PROBLEM TO WORK ON: In the motion-prediction results below, translate this sentence into Spanish: "Compared to a 325K-clip ablation model trained on the unfiltered intermediate corpus, MIMIC lowers all-clip RMSE from 43.7° to 39.8° (-9%) and high-motion RMSE from 63.9° to 57.5° (-10%), and widens the model-versus-static gap from 0.1° to 1.2° on average (12x larger) and 1.7° to 3.2° on the high-motion subset."

500 clips sampled from the held-out validation split. Joint-angle RMSE in degrees, future-only ($t{=}1..15$, 1.5s of prediction), with rolling re-init every $S$ timesteps using ground-truth state.

| Step $S$ | MIMIC (this model) | Static baseline | Linear baseline |
|---:|---:|---:|---:|
| 3  | 23.8 | 22.1 | 39.4 |
| 8  | 32.7 | 32.3 | 95.0 |
| 16 | **39.8** | 41.0 | 188.4 |

On the high-motion top-quartile subset at $S{=}16$: **57.5°** (model) vs 60.7° (static), a 5.3% reduction in error. Compared to a 325K-clip ablation model trained on the unfiltered intermediate corpus, MIMIC lowers all-clip RMSE from 43.7° to 39.8° (-9%) and high-motion RMSE from 63.9° to 57.5° (-10%), and widens the model-versus-static gap from 0.1° to 1.2° on average (12x larger) and 1.7° to 3.2° on the high-motion subset.

PROVIDED MATERIAL:

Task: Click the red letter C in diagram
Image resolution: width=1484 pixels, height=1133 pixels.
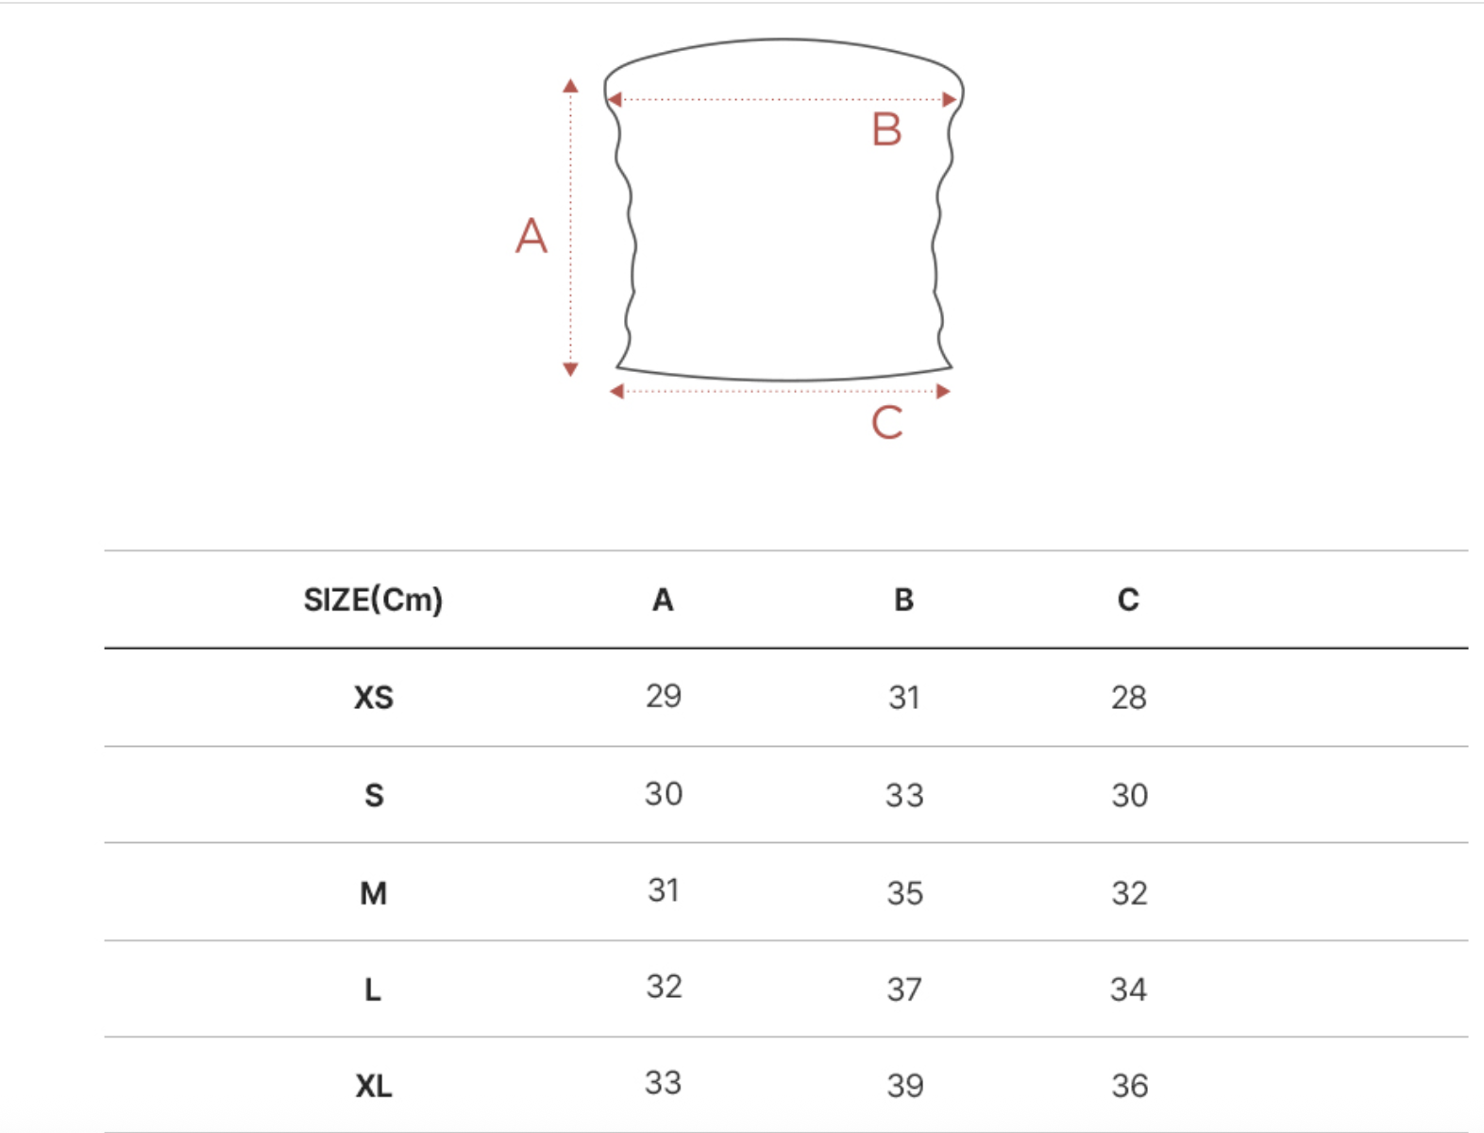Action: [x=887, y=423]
--
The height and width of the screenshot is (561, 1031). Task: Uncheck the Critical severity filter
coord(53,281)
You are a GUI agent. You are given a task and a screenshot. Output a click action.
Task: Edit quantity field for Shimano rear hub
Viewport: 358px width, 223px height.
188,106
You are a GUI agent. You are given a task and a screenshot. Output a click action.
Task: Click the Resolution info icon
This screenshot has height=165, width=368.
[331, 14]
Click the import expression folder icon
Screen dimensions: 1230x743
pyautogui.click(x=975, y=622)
--
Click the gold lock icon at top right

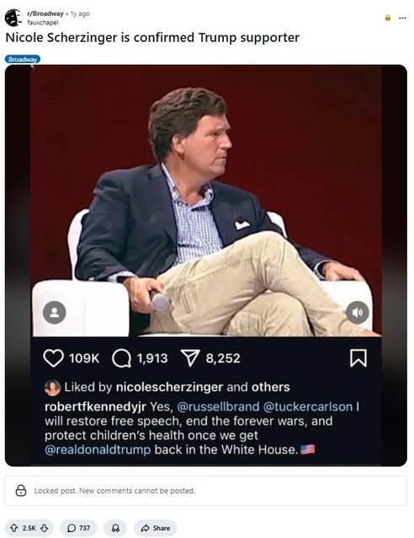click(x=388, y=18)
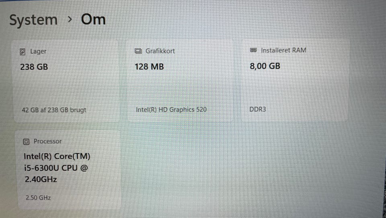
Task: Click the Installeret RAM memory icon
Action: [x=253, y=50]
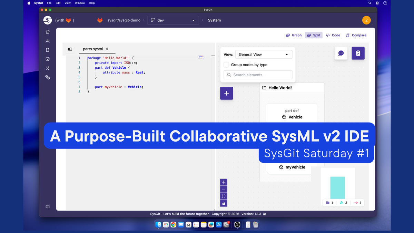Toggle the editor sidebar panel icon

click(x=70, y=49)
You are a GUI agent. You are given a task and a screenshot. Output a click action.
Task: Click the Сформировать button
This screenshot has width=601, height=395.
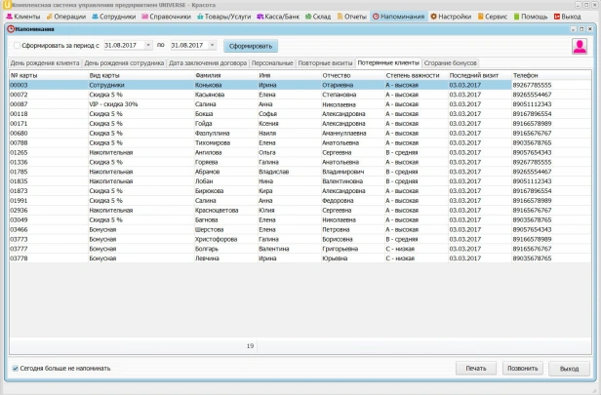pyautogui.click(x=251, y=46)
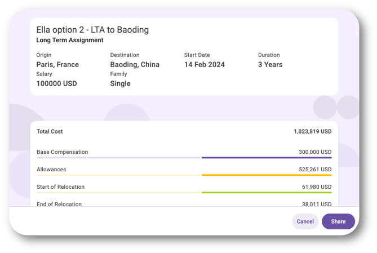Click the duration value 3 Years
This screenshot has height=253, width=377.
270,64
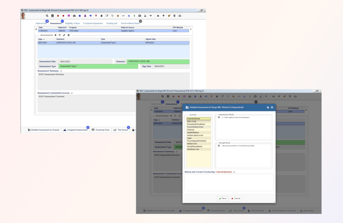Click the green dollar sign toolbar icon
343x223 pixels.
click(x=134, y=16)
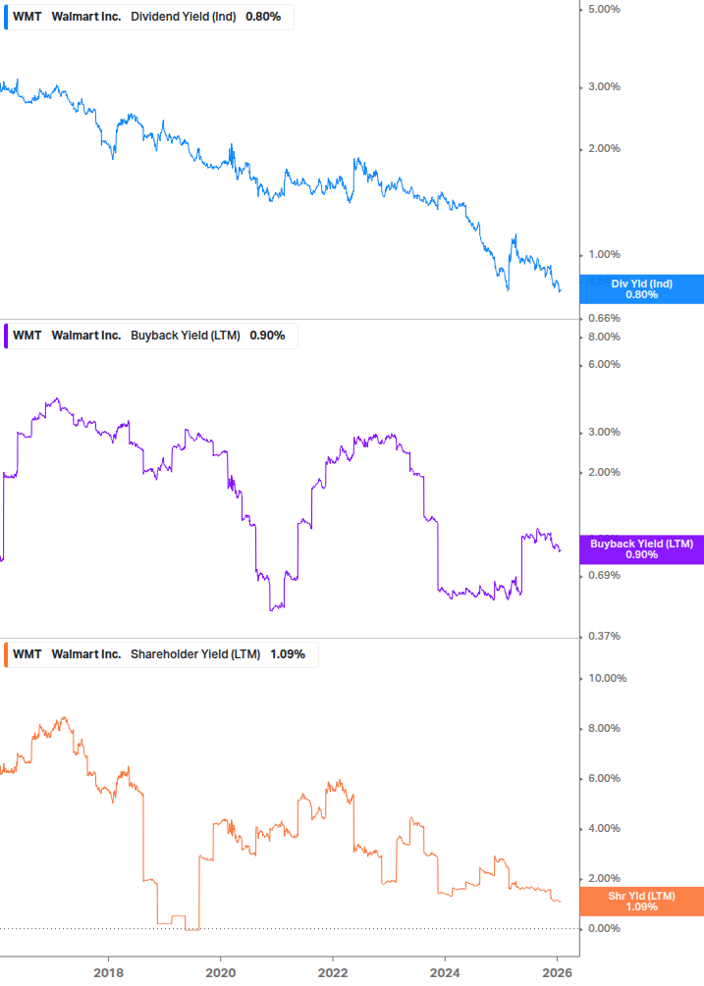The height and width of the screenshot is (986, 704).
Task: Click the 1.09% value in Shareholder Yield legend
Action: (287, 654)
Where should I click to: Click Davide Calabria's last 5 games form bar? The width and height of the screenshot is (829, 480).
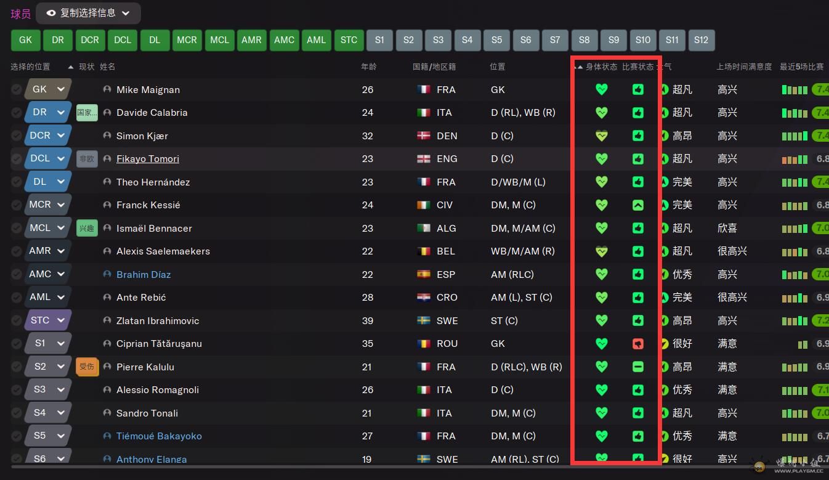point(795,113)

EXPECTED ANSWER: En comparación con un modelo de ablación de 325K clips entrenado con el corpus intermedio sin filtrar, MIMIC reduce el RMSE de todos los clips de 43,7° a 39,8° (-9 %) y el RMSE de alto movimiento de 63,9° a 57,5° (-10 %), y amplía la diferencia entre el modelo y la referencia estática de 0,1° a 1,2° en promedio (12 veces mayor) y de 1,7° a 3,2° en el subconjunto de alto movimiento.